Text section ->

---------------

BTW, if your are building another rocket for your L3 attempt, it would still be cool to fly a hefty M in that DX3 XL and let her rip. Now you see it...now you don't.
 
Last edited:
Hi Evan, good observations all the way around...as you point out the actual cert flight is going to be higher and a bit above Mach 1, but it's not problematic for our waiver and the vehicle will take it without any real difficulty. Ideally I'd like the altiitude for the cert flight to be somewhat less, but at this point the space-related issues of building and transporting a 6"-7.5" rocket are pushing me pretty strongly to keep the size down and deal with the altitude. Actually anybody that knows me will realize that I REALLY like altitude, but I have to sit on my hands somewhat for this effort! :bangpan: There are reasons I want Ravens in my inventory (minimum diameter moonburners anyone??) The Stratologger is definitely on the shortlist for the 2nd altimeter.

---------------

Supplied material ->
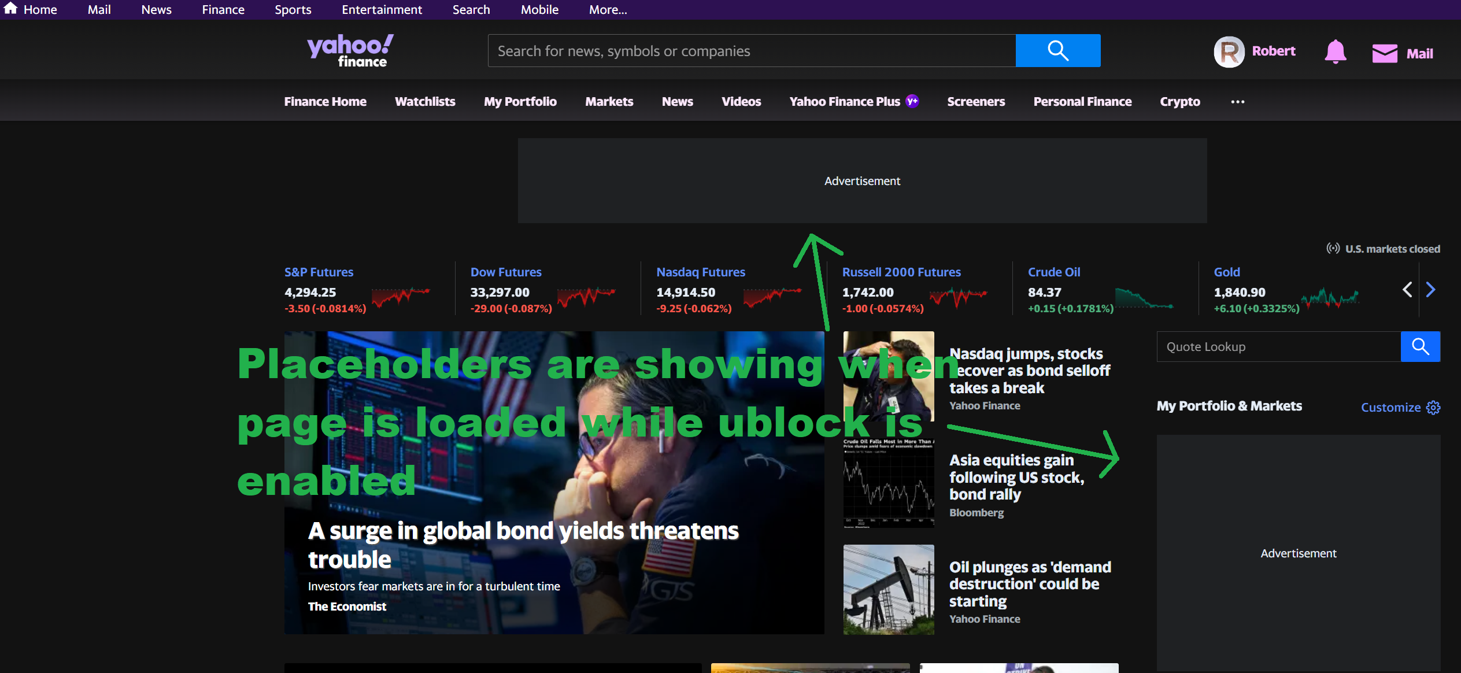
Task: Switch to the Markets tab
Action: point(609,101)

---------------

What is expected -> Extend the forum exchange about the L3 certification rocket, starting right after its last sentence.

Task output ->
Even with a 15-17Kft flight the landing should be < 1 mile from the launch site - likely could do OK with the 900MHz but I imagine I'll want to go get the Technician ham license so I can use the high power 70cm transmitter and be really sure. https://www.thefintels.com/aer/trackingbeacon.htm gives some test results showing detectability out to at least 3 miles even when non-LOS with that transmitter and a decent yagi.

BTW on a side note, the Beeline site bigredbee.com is currently flagged by McAfee for suspected malicious behavior on one of its pages and is also on some blacklists. I wonder if their web server's been compromised.
 
Last edited:
BTW on a side note, the Beeline site bigredbee.com is currently flagged by McAfee for suspected malicious behavior on one of its pages and is also on some blacklists. I wonder if their web server's been compromised.

It just scanned clean.

https://sitecheck.sucuri.net/results/www.bigredbee.com

What're you seeing? Neither Firefox nor Chrome are complaining about it being on any blacklists.

-Kevin
 
My (current) McAfee got a malicious behavior warning hit last night on one page (unfortunately I don't remember which), and the site is also blacklisted in my (large enough to be public) company's web gateway, cited for potential malicous content.
 
If you find a current problem that Mcafee points out, I'd appreciate the details if you have them. I know there are some https pages that contain insecure content (like the counters, etc) that can sometimes throw errors, but that's not malicious.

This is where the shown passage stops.